◆ DO THIS: Locate each line in the material that contains the string "card", matching case exactly, and copy those lines.

(Stored material)

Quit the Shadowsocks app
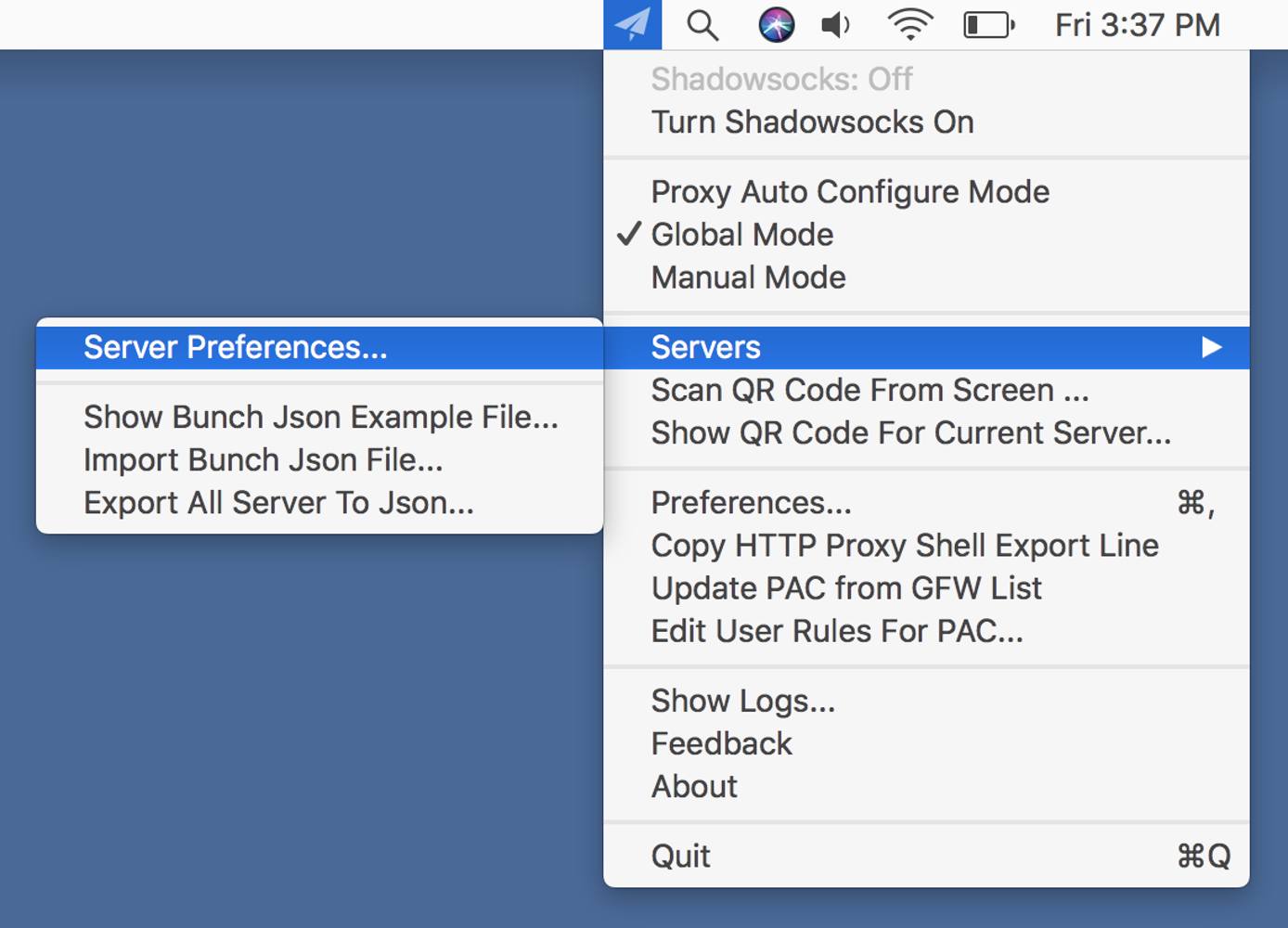 tap(680, 855)
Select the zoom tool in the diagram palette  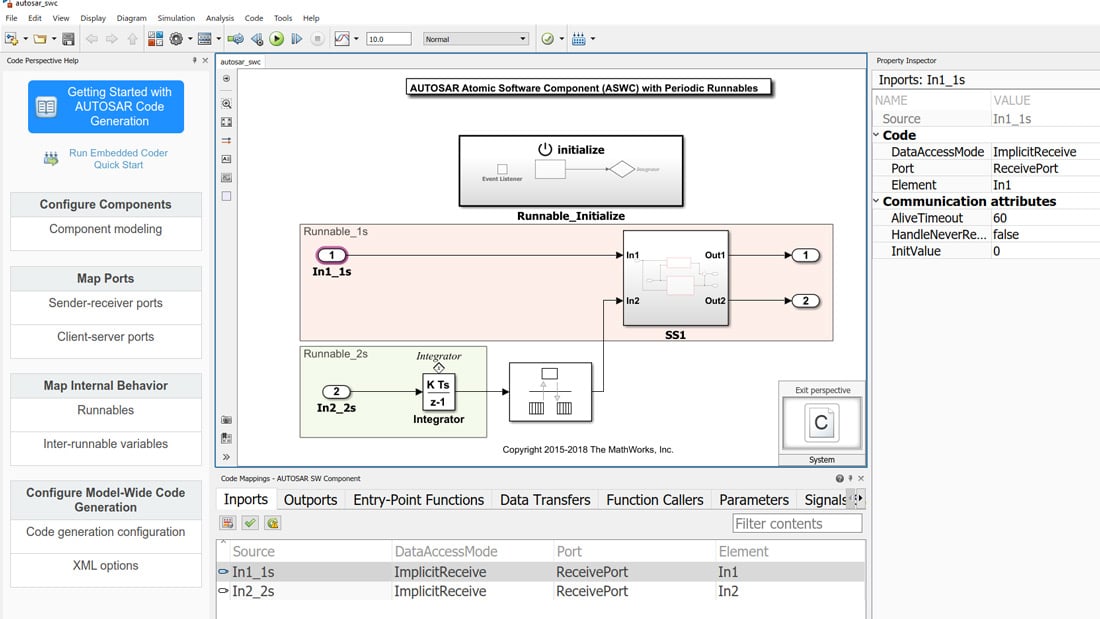227,103

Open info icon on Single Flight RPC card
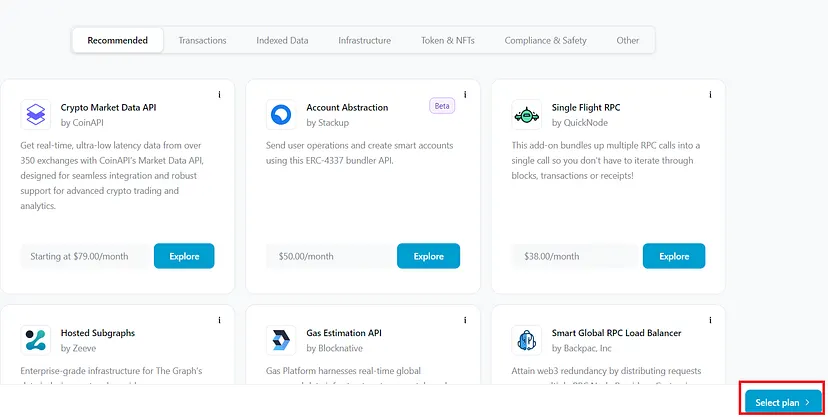[710, 95]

◆ RESPONSE BELOW:
Open info icon on Single Flight RPC card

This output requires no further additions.